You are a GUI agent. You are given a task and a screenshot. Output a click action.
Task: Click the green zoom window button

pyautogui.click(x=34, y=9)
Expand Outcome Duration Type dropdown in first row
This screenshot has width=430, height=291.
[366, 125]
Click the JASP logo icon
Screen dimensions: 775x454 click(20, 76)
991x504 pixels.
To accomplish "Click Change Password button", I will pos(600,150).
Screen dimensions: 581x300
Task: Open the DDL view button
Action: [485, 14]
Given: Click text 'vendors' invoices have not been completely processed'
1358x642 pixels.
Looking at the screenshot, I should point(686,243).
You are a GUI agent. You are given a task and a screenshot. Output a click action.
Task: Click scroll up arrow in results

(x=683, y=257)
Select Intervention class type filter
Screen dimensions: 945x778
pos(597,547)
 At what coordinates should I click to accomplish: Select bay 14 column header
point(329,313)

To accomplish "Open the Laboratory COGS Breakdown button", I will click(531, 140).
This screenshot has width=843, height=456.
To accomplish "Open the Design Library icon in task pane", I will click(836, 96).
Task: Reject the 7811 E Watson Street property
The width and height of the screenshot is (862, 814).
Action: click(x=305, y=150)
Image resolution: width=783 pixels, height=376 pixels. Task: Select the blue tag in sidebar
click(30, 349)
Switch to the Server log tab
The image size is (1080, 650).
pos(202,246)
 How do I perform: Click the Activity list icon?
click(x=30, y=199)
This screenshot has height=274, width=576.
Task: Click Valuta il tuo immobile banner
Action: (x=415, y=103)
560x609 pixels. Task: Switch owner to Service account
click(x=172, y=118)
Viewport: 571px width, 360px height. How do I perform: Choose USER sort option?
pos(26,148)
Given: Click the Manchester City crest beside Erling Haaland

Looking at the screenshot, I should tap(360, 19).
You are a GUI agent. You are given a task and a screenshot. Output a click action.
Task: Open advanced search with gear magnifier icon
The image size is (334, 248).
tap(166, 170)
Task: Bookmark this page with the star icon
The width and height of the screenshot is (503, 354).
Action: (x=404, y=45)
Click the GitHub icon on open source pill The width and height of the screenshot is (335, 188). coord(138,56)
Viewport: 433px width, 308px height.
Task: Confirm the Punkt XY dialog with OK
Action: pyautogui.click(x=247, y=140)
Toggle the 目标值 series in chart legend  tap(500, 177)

--------------------

## Requirement
Report every line of the items above that contains the string "with", copying each such line in full. Case counts, so a line matches only where the letters agree in case.

## Solved exercise
Task: Open advanced search with gear magnifier icon
Task: Bookmark this page with the star icon
Task: Confirm the Punkt XY dialog with OK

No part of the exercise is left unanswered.